(Collected data entries)
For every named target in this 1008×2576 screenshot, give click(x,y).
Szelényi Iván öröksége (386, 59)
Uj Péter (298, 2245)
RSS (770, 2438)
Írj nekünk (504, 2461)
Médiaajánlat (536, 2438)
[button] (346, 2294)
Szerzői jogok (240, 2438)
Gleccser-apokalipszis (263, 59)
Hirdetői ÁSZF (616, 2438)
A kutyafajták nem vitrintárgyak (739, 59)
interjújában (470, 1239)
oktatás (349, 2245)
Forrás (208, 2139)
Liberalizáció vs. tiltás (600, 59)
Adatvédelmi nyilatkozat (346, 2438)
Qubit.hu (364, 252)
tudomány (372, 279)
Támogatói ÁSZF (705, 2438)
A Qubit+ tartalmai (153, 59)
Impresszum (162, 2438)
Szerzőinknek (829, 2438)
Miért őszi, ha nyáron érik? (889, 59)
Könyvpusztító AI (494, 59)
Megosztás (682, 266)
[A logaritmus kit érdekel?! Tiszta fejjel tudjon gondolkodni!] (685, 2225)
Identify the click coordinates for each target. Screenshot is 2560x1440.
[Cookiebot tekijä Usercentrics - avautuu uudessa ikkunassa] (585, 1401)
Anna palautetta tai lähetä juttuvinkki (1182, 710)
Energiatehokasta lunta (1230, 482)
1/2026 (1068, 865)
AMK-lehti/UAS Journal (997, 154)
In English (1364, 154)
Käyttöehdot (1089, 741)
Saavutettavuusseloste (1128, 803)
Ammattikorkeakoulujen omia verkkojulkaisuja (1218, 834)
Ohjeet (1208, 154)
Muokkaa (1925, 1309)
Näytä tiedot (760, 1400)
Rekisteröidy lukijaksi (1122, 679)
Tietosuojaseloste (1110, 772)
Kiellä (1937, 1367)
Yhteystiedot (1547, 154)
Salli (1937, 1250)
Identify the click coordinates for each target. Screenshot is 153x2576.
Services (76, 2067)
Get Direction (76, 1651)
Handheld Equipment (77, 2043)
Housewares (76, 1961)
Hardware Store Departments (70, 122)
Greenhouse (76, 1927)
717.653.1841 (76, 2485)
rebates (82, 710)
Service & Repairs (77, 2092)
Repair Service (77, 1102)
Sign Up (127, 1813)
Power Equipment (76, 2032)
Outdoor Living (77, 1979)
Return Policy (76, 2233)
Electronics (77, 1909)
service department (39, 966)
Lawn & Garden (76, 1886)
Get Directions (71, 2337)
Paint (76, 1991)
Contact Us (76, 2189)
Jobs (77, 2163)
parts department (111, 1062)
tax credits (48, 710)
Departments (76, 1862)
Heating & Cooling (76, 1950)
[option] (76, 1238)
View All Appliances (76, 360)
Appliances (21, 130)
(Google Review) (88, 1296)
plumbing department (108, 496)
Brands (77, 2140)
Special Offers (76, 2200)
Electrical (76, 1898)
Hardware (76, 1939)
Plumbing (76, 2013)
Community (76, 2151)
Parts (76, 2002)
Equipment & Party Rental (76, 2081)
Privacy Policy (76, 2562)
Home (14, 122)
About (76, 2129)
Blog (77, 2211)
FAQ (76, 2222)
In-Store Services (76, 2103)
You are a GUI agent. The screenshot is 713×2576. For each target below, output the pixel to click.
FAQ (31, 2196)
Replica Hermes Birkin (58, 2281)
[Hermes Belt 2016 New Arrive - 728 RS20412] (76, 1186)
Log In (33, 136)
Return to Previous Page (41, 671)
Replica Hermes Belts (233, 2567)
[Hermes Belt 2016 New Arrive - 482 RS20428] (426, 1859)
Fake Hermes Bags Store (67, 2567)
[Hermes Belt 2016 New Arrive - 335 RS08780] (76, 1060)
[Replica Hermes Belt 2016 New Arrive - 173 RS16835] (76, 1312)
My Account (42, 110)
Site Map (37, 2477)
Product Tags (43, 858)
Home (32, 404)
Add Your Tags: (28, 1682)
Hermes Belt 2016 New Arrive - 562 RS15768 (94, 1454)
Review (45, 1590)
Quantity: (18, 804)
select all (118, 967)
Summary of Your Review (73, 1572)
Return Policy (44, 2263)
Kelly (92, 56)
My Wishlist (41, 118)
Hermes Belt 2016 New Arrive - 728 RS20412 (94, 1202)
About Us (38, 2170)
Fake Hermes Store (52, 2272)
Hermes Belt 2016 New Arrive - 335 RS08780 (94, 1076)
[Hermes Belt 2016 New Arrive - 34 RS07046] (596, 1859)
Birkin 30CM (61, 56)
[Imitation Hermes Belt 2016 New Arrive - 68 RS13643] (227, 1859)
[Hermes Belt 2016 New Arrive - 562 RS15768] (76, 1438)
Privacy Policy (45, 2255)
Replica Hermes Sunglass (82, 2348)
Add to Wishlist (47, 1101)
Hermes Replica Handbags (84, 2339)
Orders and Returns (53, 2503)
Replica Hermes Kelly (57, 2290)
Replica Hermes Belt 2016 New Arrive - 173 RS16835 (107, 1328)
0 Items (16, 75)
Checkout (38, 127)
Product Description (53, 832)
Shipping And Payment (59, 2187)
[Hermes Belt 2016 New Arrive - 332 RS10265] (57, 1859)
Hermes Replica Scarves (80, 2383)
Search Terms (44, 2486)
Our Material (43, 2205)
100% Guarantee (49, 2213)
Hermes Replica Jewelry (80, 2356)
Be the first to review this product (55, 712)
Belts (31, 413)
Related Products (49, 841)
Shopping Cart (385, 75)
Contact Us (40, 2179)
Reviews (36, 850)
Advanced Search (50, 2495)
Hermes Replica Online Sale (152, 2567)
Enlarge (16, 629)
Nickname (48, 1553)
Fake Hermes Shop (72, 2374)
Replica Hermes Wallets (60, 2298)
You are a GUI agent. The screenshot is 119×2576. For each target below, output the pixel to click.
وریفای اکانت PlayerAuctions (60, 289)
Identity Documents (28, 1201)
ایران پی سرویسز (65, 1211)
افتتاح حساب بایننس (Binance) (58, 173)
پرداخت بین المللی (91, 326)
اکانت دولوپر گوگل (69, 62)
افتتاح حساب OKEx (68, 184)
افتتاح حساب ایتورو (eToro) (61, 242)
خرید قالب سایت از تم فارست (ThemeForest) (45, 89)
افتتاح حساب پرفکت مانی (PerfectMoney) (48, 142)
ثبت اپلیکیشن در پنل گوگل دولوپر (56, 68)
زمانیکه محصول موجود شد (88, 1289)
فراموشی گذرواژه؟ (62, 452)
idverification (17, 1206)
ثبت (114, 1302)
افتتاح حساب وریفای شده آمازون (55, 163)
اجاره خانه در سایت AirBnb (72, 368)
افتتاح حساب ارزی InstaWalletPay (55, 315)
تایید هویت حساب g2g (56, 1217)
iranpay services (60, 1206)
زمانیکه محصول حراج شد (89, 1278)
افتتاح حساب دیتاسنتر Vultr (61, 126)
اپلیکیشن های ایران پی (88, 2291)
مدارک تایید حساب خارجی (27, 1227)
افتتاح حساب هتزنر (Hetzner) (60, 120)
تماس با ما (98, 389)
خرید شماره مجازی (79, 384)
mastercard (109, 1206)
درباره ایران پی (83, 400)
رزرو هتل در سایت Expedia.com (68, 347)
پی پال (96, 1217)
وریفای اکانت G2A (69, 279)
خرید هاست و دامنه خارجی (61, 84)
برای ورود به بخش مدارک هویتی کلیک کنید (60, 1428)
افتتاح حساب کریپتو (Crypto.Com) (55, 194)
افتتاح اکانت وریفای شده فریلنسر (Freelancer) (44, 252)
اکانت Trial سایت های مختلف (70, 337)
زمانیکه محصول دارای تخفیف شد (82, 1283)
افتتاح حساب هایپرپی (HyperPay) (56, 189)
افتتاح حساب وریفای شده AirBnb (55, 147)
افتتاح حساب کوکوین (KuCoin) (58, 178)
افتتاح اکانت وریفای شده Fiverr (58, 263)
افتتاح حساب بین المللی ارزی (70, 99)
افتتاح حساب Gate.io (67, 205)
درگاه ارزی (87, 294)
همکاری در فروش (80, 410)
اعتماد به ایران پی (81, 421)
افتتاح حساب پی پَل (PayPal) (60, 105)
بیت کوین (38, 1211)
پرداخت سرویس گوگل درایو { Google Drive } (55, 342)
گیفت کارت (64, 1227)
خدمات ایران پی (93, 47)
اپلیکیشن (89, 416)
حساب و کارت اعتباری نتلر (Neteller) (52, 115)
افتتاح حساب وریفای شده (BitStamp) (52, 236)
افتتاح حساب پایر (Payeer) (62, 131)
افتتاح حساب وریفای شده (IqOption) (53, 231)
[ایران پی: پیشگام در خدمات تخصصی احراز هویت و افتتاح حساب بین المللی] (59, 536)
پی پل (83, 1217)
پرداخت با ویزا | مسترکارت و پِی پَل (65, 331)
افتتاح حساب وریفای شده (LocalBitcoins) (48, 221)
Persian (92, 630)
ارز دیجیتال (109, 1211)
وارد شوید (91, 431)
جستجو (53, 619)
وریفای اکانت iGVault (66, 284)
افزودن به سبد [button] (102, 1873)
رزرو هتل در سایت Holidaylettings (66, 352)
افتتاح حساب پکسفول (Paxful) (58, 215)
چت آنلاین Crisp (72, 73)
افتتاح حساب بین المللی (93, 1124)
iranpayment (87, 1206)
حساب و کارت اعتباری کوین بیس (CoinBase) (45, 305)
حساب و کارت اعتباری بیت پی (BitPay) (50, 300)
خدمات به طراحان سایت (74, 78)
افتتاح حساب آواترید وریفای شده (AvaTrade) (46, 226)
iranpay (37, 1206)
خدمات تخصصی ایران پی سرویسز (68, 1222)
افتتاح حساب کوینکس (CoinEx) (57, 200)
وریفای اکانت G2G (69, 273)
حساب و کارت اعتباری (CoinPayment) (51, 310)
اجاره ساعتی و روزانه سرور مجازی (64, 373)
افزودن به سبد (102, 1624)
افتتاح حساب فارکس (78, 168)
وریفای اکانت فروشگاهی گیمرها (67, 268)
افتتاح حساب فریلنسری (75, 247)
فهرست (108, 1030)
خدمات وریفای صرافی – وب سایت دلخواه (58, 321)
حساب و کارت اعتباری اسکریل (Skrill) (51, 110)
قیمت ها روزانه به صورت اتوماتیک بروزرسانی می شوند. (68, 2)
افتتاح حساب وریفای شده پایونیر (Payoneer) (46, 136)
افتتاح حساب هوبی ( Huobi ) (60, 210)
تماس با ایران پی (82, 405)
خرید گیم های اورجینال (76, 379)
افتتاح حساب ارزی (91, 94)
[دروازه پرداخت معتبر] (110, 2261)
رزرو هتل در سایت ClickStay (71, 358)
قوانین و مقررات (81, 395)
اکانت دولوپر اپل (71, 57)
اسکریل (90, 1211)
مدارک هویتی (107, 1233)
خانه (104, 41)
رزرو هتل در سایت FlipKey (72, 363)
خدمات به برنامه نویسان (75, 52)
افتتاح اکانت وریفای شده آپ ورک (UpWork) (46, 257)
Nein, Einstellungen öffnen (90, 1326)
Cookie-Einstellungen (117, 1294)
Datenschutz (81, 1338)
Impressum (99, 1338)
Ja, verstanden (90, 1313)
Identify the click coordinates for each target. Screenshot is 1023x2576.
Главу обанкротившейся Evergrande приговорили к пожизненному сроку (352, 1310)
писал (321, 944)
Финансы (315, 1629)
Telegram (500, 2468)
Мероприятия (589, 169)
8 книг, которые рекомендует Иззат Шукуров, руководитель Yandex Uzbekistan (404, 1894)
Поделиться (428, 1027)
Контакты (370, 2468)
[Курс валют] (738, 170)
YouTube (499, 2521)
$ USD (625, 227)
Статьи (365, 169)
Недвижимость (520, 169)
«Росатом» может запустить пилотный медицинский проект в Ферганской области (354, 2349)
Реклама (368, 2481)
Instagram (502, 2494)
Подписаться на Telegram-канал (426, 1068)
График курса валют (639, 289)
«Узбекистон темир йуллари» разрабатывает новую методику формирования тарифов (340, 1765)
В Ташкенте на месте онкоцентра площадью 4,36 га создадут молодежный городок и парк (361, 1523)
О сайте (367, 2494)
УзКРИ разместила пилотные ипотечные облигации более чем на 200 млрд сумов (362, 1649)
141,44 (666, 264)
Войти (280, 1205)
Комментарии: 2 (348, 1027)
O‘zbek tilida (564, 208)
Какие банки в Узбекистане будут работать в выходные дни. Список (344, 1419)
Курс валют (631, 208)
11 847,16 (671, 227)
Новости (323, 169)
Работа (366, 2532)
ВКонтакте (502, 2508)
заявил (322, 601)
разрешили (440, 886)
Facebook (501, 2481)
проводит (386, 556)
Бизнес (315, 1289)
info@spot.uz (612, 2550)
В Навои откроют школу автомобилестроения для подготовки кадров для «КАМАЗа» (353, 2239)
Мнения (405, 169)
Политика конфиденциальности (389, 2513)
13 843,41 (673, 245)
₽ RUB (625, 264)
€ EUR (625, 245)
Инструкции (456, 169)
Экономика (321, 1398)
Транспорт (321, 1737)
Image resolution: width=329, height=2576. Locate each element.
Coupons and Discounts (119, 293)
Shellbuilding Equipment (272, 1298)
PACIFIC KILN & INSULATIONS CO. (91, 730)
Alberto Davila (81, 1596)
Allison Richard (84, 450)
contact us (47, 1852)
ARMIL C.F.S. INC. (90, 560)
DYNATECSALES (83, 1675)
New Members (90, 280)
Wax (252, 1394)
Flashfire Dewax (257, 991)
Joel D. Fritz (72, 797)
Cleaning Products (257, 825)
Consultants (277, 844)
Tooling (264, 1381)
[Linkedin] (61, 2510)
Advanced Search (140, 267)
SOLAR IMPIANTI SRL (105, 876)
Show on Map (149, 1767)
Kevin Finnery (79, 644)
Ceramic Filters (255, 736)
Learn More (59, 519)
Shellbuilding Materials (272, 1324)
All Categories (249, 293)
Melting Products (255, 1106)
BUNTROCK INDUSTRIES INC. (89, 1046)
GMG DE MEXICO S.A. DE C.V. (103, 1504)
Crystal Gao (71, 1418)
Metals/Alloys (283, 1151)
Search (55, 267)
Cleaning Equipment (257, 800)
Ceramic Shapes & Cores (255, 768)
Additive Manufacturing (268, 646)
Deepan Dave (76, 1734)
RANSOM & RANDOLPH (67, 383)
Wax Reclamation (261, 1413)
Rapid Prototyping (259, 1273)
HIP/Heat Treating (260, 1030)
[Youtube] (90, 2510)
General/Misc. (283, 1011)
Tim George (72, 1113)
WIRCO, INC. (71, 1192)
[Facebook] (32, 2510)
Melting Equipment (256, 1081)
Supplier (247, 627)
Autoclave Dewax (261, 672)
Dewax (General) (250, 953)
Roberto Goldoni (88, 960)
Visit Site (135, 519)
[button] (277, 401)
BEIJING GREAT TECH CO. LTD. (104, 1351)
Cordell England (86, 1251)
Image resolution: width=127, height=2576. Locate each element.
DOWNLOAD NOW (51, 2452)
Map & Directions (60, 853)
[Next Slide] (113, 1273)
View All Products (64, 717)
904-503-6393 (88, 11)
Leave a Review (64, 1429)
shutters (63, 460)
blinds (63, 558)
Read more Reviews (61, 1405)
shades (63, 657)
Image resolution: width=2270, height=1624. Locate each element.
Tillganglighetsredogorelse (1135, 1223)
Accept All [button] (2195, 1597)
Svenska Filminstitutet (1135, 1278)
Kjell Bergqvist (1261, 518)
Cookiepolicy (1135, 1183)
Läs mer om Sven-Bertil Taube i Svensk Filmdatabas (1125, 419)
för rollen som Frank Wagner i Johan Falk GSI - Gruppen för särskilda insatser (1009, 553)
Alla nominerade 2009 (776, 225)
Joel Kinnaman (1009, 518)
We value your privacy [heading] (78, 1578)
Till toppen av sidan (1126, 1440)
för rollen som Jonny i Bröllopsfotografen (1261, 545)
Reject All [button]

* What you should do *
Copy, please, every line from the start of the entries down to the line that holds "Näytä tiedot (760, 1400)", with both of those lines included and no others.

* Solution to this task *
For every named target in this 1008×2576 screenshot, give click(x,y).
Szelényi Iván öröksége (386, 59)
Uj Péter (298, 2245)
RSS (770, 2438)
Írj nekünk (504, 2461)
Médiaajánlat (536, 2438)
[button] (346, 2294)
Szerzői jogok (240, 2438)
Gleccser-apokalipszis (263, 59)
Hirdetői ÁSZF (616, 2438)
A kutyafajták nem vitrintárgyak (739, 59)
interjújában (470, 1239)
oktatás (349, 2245)
Forrás (208, 2139)
Liberalizáció vs. tiltás (600, 59)
Adatvédelmi nyilatkozat (346, 2438)
Qubit.hu (364, 252)
tudomány (372, 279)
Támogatói ÁSZF (705, 2438)
A Qubit+ tartalmai (153, 59)
Impresszum (162, 2438)
Szerzőinknek (829, 2438)
Miért őszi, ha nyáron érik? (889, 59)
Könyvpusztító AI (494, 59)
Megosztás (682, 266)
[A logaritmus kit érdekel?! Tiszta fejjel tudjon gondolkodni!] (685, 2225)
Identify the click coordinates for each target. Screenshot is 2560x1440.
[Cookiebot tekijä Usercentrics - avautuu uudessa ikkunassa] (585, 1401)
Anna palautetta tai lähetä juttuvinkki (1182, 710)
Energiatehokasta lunta (1230, 482)
1/2026 (1068, 865)
AMK-lehti/UAS Journal (997, 154)
In English (1364, 154)
Käyttöehdot (1089, 741)
Saavutettavuusseloste (1128, 803)
Ammattikorkeakoulujen omia verkkojulkaisuja (1218, 834)
Ohjeet (1208, 154)
Muokkaa (1925, 1309)
Näytä tiedot (760, 1400)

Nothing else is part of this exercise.